As of 7:00 pm on Wednesday (1800 GMT), the EU Emissions Trading Scheme (ETS), which allows around 12,000 companies including huge multinationals to buy and sell rights to pump industrial gases into the atmosphere, now and in the future, has been shut down.
It won’t re-open for a week after cyber criminals scuttled in and swiped two million “certificates” — free polluting permits issued by national European Union governments that are currently worth some 14 euros each.
Each certificate equates to one tonne of emissions, but the national systems of five EU states — Austria, the Czech Republic, Estonia, Greece and Poland — each fell victim to “concerted” online thievery over five days this week.
Credits stolen just from the Czech Republic were worth seven million euros.
The system’s weakness is the cause of enormous frustration in Brussels, which would like to have central control, and is an embarrassment as well as the EU tries to nudge international partners into deeper cuts to emissions over the coming decades.
The reason is it depends on 27 national guardians, who cannot agree on minimum cross-border online security standards.
The scheme will re-open on January 26 “but only with those countries which will have taken sufficient measures to reinforce their security,” according to a top EU official.
Fourteen of the 27 European Union states need to boost security around their entry points to the largest multinational, greenhouse gas emissions trading scheme in the world.

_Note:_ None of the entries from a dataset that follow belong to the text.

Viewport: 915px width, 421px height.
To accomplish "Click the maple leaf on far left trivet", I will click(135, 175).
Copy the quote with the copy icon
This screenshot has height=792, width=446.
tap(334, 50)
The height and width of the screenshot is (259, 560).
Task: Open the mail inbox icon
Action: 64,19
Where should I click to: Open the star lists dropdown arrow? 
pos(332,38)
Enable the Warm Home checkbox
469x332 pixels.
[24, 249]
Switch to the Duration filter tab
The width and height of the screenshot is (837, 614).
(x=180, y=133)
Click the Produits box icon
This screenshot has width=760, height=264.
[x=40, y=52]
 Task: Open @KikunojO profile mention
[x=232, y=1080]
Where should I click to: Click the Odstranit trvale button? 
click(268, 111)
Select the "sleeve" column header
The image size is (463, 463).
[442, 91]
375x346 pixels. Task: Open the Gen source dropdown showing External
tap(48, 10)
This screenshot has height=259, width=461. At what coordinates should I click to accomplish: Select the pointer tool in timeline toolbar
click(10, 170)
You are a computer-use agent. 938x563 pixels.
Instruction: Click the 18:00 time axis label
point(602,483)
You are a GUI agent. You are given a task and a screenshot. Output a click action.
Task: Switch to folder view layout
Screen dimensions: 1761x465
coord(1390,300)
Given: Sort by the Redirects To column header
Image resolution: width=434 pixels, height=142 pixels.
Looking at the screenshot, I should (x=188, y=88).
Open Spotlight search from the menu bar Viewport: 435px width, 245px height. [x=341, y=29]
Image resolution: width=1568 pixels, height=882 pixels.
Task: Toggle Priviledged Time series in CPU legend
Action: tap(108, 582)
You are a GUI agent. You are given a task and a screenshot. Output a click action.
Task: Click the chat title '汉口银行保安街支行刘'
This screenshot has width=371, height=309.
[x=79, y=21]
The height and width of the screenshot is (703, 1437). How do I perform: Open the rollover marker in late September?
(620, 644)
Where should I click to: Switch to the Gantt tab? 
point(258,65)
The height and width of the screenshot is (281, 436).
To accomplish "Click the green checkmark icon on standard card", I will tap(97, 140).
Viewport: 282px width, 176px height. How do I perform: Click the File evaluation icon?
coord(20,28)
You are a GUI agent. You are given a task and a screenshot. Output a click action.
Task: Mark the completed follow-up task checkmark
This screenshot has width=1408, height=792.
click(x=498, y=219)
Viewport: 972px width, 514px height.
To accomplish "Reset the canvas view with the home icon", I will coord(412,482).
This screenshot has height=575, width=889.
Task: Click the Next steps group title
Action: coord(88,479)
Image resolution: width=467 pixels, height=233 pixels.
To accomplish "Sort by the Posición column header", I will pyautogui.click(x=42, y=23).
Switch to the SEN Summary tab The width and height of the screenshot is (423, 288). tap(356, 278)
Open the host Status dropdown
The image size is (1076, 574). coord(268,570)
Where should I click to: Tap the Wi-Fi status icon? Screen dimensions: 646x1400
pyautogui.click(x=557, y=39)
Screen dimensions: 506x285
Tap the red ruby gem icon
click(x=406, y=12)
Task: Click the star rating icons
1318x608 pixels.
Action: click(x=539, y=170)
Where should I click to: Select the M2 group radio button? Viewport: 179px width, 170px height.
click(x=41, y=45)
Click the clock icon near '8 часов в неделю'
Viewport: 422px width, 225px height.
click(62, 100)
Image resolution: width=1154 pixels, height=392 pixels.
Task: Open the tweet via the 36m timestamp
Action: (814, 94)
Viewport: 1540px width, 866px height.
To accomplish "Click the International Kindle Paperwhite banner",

Maria Kokkonen, spokeswoman for Danish EU climate action commissioner Connie Hedegaard, did not list the countries immediately, but said powerhouse Germany was not among them as it had already ring-fenced its IT following a previous attack.
“We very much hope that this series of incidents speeds up the process” of tightening security ahead of a planned switch to an EU-wide registry in 2013.
“The sooner states take security measures, the sooner we can reopen the system,” she stressed.
Experts from the 27 states will meet in Brussels on Friday to try and hammer out new action.
All the hackers need are passcodes to get in, and the investigation under way will also try to establish whether there were insiders at any of the companies or servers involved.
Some 80 percent of transactions are for long-term annual quotas, but quick instant credits, for companies who need more and who buy them from those who don’t, involve instant payment.
The European Commission says hackers open an account in the system and close it as soon as the money is transferred.
The volume stolen and re-sold represents just a fraction of global permits, but the system has repeatedly suffered security breaches.
Last year a series of emails that was sent to trick users into divulging their passwords, a type of attack known as “phishing,” sparked panic and forced a halt in trading in 13 countries including Spain.
The European police organisation Europol estimate a value added tax (VAT) scam on carbon credits in 2008 and 2009 netted criminals five million euros.